Although the Company believes its expectations
are based upon reasonable assumptions and has attempted to identify
important factors that could cause actual actions, events or
results to differ materially from those described in
forward-looking information, there may be other factors that cause
actions, events or results not to be as anticipated, estimated or
intended. These factors are not intended to represent a complete
and exhaustive list of the factors that could affect the Company;
however, they should be considered carefully. There can be no
assurance that forward-looking information will prove to be
accurate, as actual results and future events could differ
materially from those anticipated in such information.

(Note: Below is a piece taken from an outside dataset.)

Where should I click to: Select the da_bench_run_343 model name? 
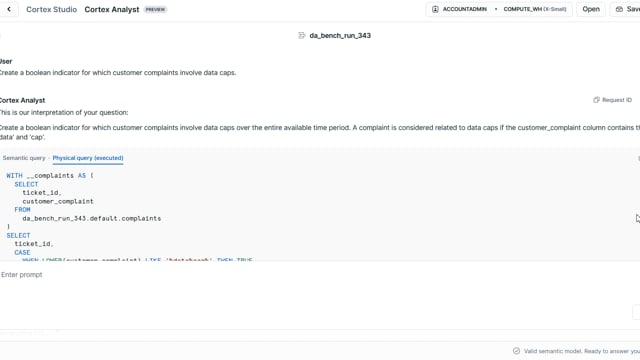pyautogui.click(x=340, y=36)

The Company undertakes no obligation to update
forward-looking information if circumstances or Management’s
estimates, assumptions or opinions should change, except as
required by applicable law. The reader is cautioned not to place
undue reliance on forward-looking information. The forward-looking
information contained herein is presented for the purpose of
assisting investors in understanding the Company’s expected
financial and operational performance and results as at and for the
periods ended on the dates presented in the Company’s plans and
objectives, and may not be appropriate for other purposes.
Neither the TSX Venture Exchange nor its
Regulation Services Provider (as that term is defined in the
policies of the TSX Venture Exchange) accepts responsibility for
the adequacy or accuracy of this release.